Only one portion of the data is to be written out: from the line bearing "Task: Click the filter funnel icon" through the line bearing "This screenshot has width=1443, height=632.". Write it exactly as it appears.

_DATA IN THIS EXERCISE:_
----------

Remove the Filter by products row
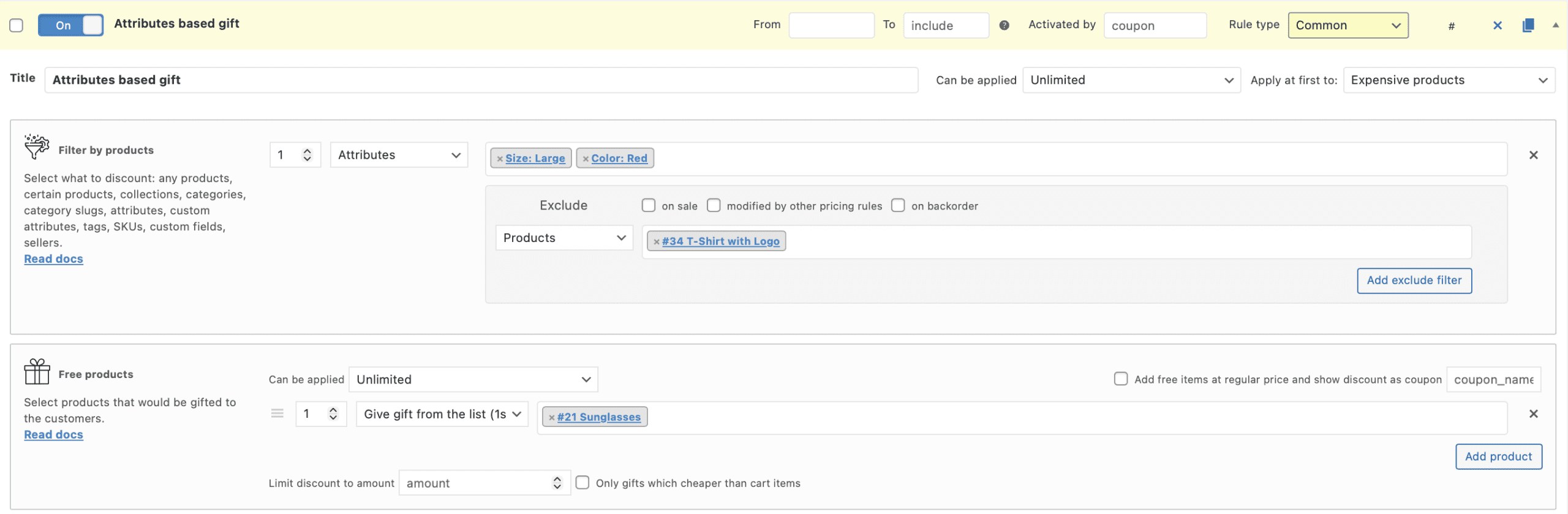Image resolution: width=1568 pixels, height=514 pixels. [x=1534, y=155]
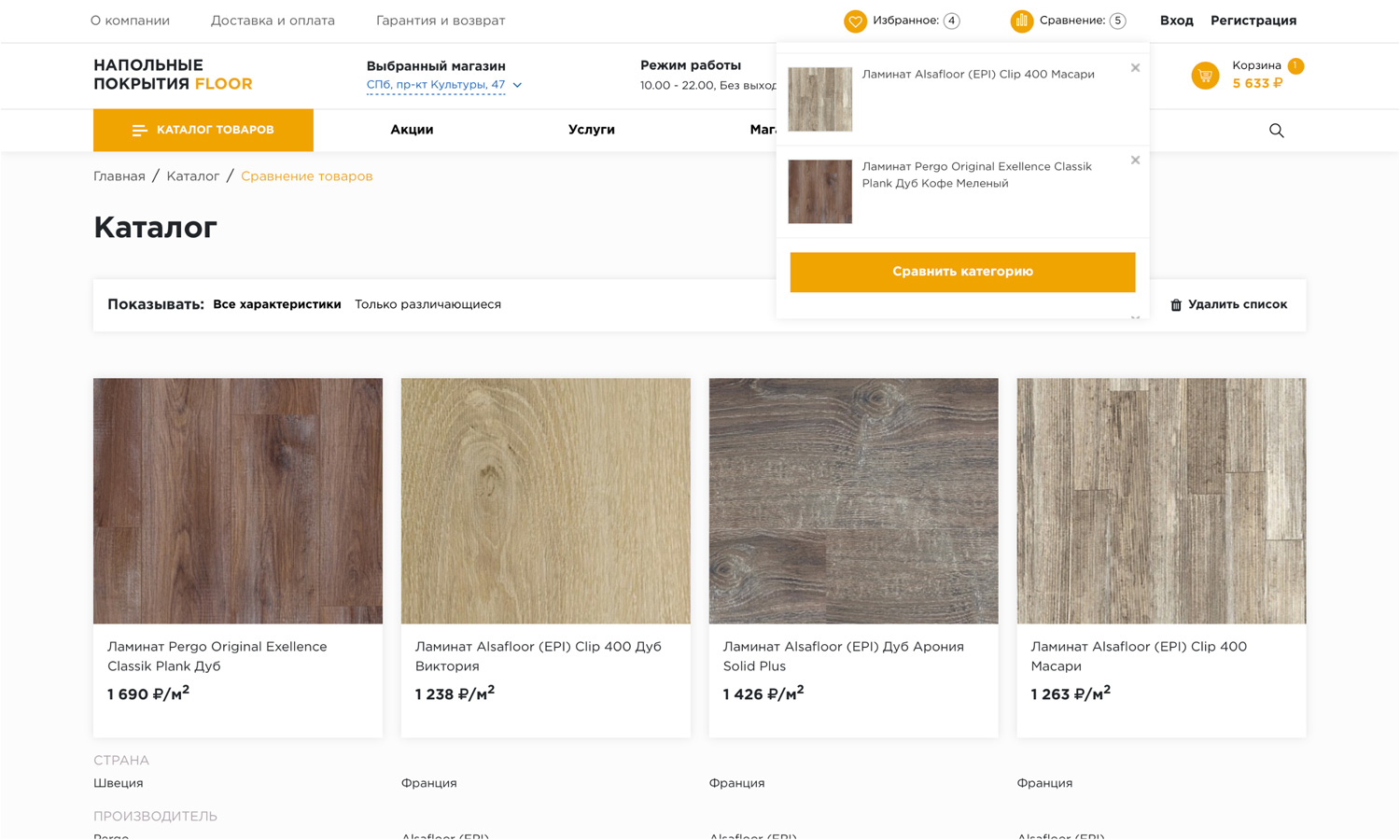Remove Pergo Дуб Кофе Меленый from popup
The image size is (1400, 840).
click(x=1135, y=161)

----------

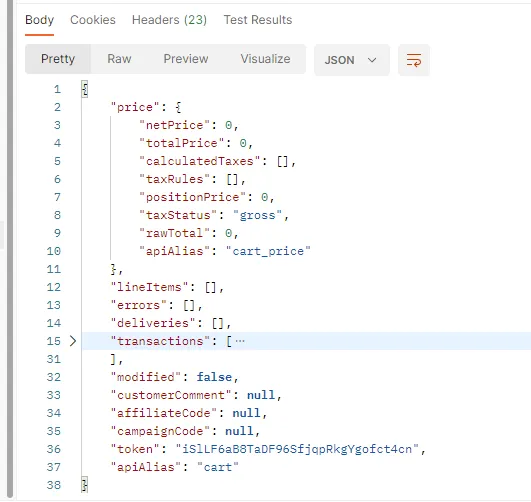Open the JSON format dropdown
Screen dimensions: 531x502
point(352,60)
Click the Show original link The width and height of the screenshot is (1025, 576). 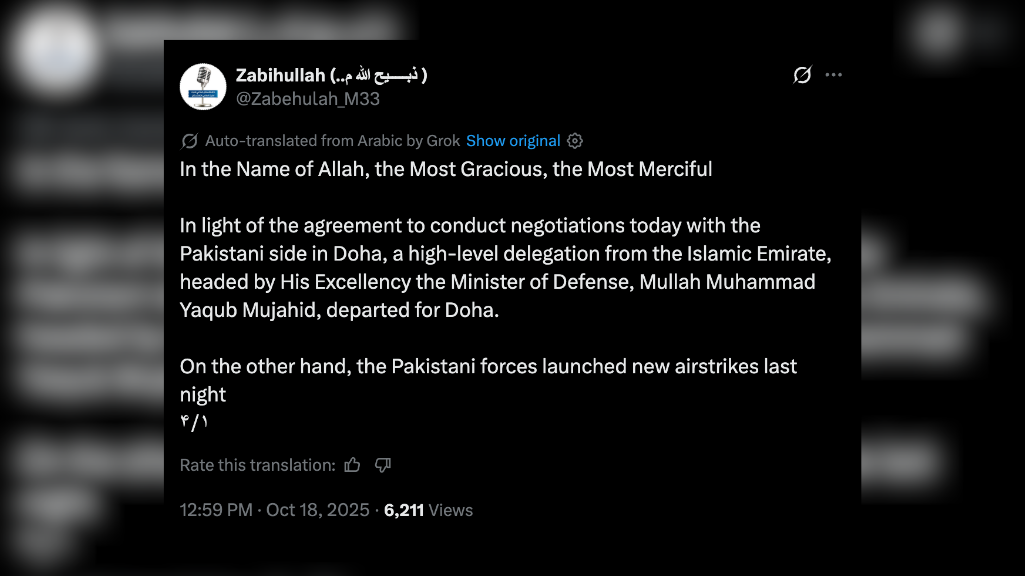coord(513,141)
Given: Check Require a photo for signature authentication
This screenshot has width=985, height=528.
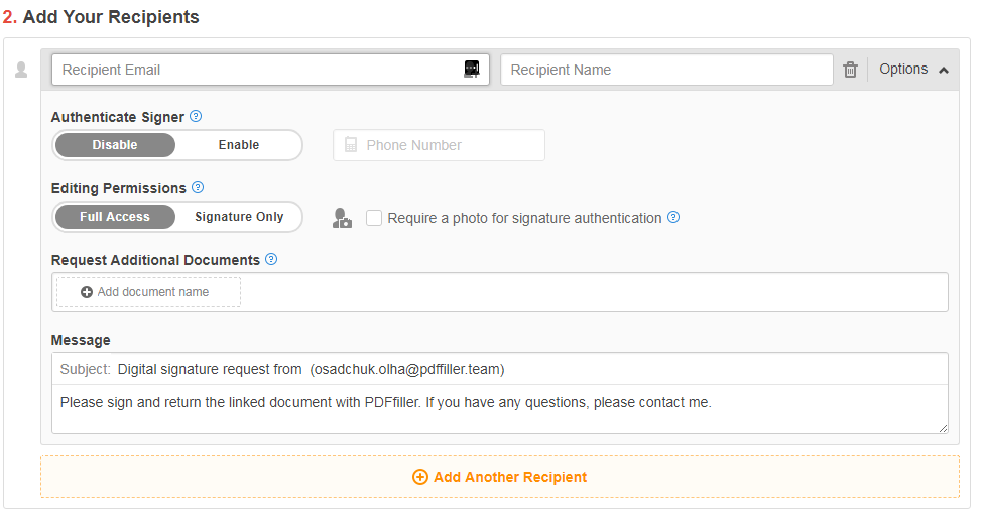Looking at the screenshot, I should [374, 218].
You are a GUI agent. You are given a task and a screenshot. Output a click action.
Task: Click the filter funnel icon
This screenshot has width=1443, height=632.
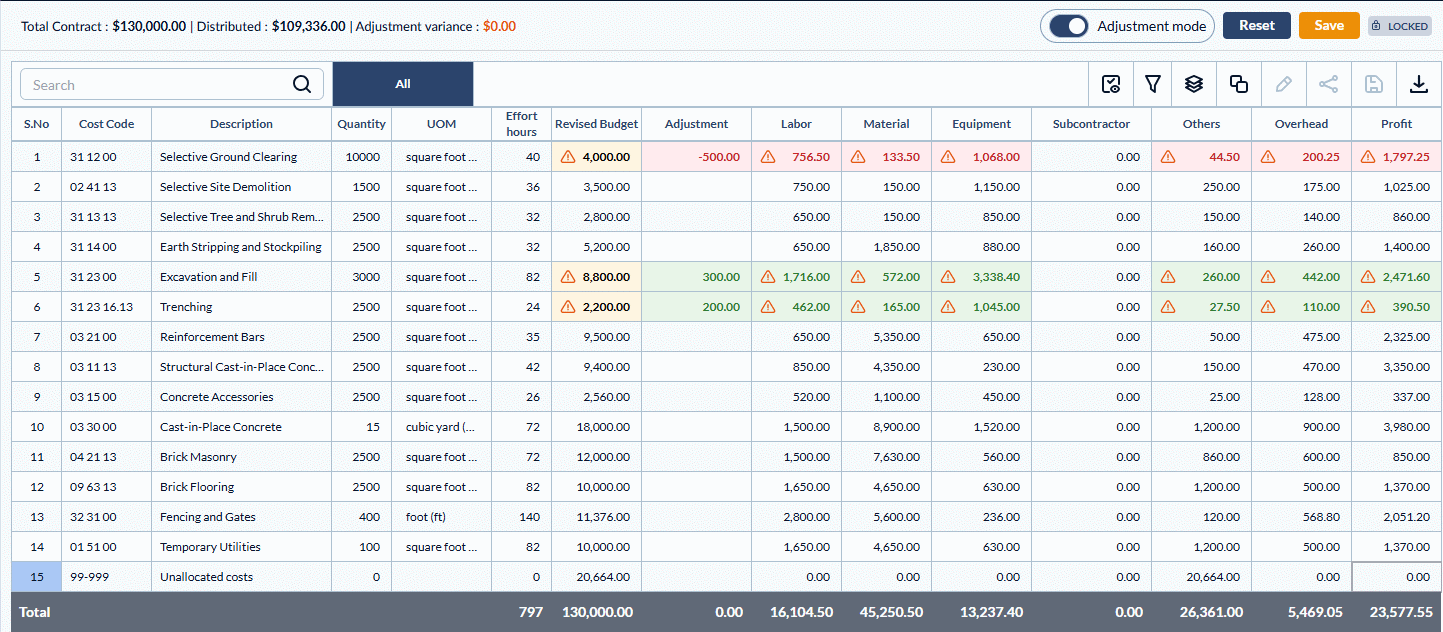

----------

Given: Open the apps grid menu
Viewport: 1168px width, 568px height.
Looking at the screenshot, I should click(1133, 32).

----------

_ANSWER BOX:_
Task: Click the filter funnel icon
This screenshot has width=1443, height=632.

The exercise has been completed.